Впрочем, верить или нет Якобу и его картине мира — большой вопрос. Перед нами текст, написанный взрослым от имени ребенка, с естественными в таких случаях лакунами, умолчаниями и неверными выводами: хочет ли автор сказать больше, чем сказал?

В буддистской традиции изображение трех обезьян символизирует отрешенность от зла, это своего рода оберег: если мы ничего не слышим о зле, не видим его, не говорим о нем, то мы от него защищены. Три обезьяны (глухая, слепая и с навсегда замк­нутым ртом) — это символ молчаливого незнания и принципиального неучастия. А разве ребенок, от лица которого ведется рассказ, может на равных участвовать в жизни взрослых?

Эти вопросы, разумеется, риторические, автор уверенно пользуется своими инструментами, ни на миг не изменяя избранной сдержанной интонации, не впадая ни в сентиментальность, ни в ерничество. Но для чего-то же он выстраивает столь глухую оборону, сочиняя свою историю почти без помощи прилагательных (они появляются лишь в подробных описаниях интерьеров квартир, где проходит детство героя). Глаголы, глаголы и существительные, простые предложения: даже не мужская проза, а скорее скупая мужская слеза, если оперировать штампами. Как ни странно, но энергичности в хемингуэевском духе такая манера тексту не добавляет. Закрыв последнюю страницу, понимаешь: перед нами типично скандинавский роман о непереносимости бытия. Жизнь и смерть в романе уравнены в правах, самоубийство отца главного героя кажется столь же важным событием, что и новое замужество матери.

Писатель как будто ведет читателя по ленте Мебиуса: ироническое описание жизненного уклада маленькой еврейской общины и повседневных забот ее членов перетекает в другую плоскость и оборачивается драматическим повествованием о человеческой слабости и силе, о памяти и забвении, о рутинном и нутряном, о сердцевине человеческого бытия. О том, как семья может проглотить человека и не подавиться. О безжалостном времени, обгладывающем homo sapiens до шкурки. И не поймешь, когда Мендель-Энк меняет фокус, когда он смотрит снаружи, а когда — изнутри.

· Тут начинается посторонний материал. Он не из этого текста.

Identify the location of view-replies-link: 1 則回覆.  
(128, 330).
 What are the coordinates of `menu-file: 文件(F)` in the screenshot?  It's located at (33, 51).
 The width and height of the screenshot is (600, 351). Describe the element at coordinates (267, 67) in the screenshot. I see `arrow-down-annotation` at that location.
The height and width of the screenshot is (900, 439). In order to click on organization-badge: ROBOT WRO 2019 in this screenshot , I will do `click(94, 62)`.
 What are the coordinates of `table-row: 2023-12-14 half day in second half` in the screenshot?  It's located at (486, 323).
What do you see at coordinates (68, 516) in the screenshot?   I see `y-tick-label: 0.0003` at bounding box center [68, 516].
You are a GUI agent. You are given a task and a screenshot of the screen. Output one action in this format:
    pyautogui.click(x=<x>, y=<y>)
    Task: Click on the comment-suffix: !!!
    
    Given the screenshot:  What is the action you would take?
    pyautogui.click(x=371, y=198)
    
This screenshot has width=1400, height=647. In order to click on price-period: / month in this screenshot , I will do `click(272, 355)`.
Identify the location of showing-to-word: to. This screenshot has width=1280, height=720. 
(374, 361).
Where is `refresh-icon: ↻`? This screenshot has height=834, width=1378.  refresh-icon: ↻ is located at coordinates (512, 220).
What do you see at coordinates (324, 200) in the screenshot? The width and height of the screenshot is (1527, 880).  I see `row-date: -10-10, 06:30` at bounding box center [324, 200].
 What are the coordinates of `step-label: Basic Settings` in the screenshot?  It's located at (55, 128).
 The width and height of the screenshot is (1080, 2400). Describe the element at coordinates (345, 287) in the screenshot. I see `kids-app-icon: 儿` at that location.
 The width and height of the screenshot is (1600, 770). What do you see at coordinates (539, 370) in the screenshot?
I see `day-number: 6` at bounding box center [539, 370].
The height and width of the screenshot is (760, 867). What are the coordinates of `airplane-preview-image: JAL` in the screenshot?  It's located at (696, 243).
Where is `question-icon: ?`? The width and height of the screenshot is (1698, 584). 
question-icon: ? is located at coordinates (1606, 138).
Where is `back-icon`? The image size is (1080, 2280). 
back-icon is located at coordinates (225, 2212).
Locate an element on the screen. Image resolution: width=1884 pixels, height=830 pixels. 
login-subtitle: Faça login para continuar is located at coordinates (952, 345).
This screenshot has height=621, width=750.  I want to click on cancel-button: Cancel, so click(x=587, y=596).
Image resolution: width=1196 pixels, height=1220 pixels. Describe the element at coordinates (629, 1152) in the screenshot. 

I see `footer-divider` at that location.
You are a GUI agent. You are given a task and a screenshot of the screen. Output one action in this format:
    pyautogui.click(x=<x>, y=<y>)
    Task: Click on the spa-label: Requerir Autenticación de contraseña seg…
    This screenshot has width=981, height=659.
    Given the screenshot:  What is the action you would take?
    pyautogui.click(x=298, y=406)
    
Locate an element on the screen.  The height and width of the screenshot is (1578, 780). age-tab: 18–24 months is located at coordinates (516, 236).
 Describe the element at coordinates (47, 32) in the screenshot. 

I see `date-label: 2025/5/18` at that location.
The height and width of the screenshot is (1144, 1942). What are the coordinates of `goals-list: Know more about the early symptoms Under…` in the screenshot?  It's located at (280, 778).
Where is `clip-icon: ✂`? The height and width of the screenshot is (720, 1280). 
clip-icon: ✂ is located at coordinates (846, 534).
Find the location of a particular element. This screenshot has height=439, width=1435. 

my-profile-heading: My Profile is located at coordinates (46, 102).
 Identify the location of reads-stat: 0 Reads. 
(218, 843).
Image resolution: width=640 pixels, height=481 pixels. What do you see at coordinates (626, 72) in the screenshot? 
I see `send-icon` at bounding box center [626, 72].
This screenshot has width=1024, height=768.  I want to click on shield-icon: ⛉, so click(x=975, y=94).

Это было бы совсем мрачное произведение, если бы не лихая и ироничная авторская интонация, если бы не очень смешные эпизоды, рассказанные в той же занудно-добросовестной и бесстрастной манере, в какой Якоб описывает свой самый вкусный бутерброд или мамину спальню. Ну и не будем забывать, что главный герой — ребенок, поэтому читателю достается точно отмеренная доза магии, которой отмечено всякое детство.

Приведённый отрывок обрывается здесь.